Tuesday, Jun 22, 2004 at 11:01
No the same principle wouldn't apply.
Well technically it kind of could but in practice it would be very difficult.
27mhz AM/SSB CB was more similar to HF that UHF. It had a wavelength of 10m. UHF is around the 70cm park. Hence there is a lot less margin for error on UHF than there is on 27Mhz. ie 27mhz vs 477mhz.
The twin ariel I have never seen but I would assume it was a dipole. We used to make them out of 10m of coax and a film canister in the middle. Hang them between a tree and the house, they were cheap to make and worked a treat! However dipoles for UHF are a hell of a lot smaller, ie I have one on my surf that just looks like a car radio arial about 30cm tall and just black rubber style job.

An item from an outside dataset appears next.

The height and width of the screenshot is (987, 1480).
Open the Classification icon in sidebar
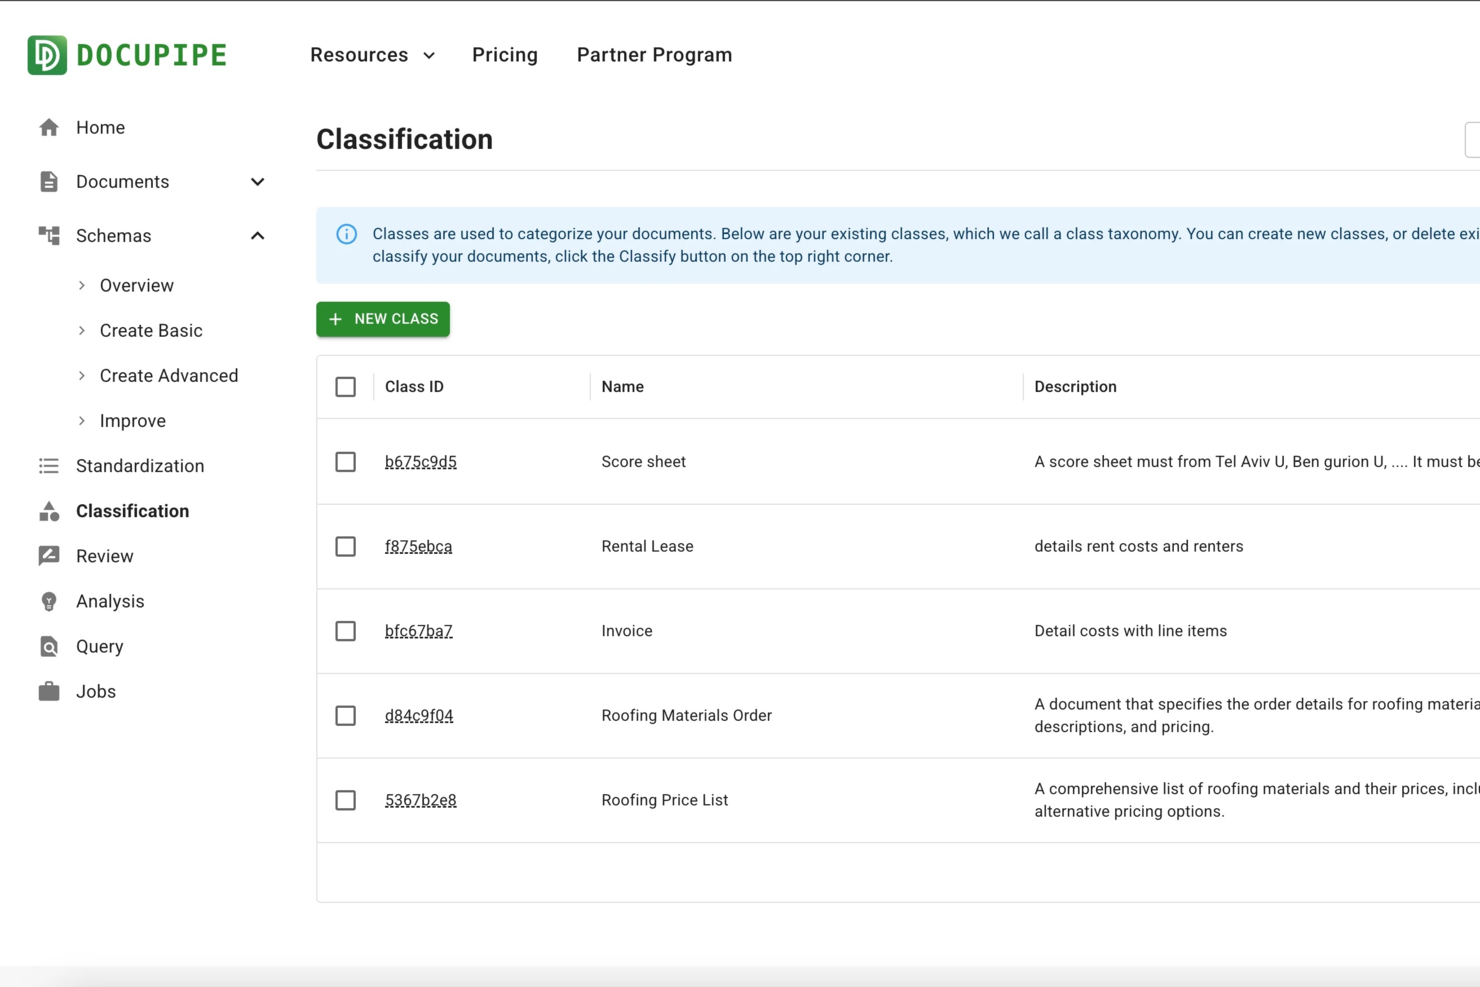(48, 511)
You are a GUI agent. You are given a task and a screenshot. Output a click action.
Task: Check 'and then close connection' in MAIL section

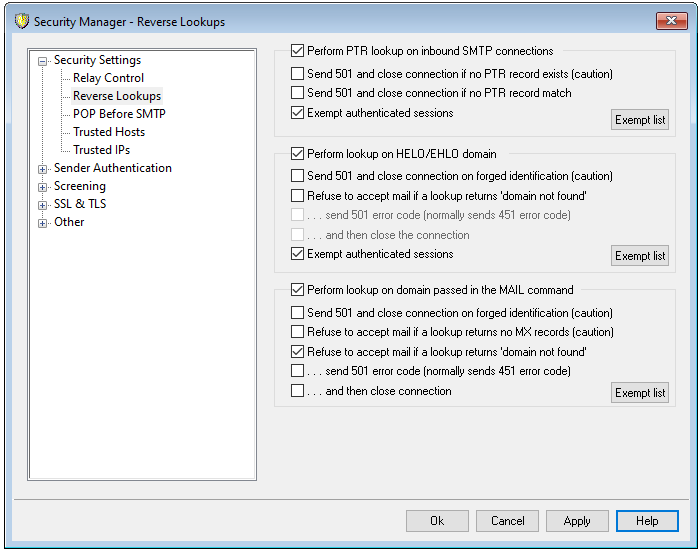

The other thing was that with 27mhz we were trying to get "skip", that was the whole aim of make and positioning the ariels however "skip" is practically non existant on UHF. Height is the key. UHF does have somthing similar (
well to the average joe, very different technically) called "induction". Induction normally happens from environmental conditions and tunnels UHF signals down the coast. EG might be able to talk from bunbury to
geraldton. But these are almost impossible to predict and you cannot really set your radio up to take advantage of it as such.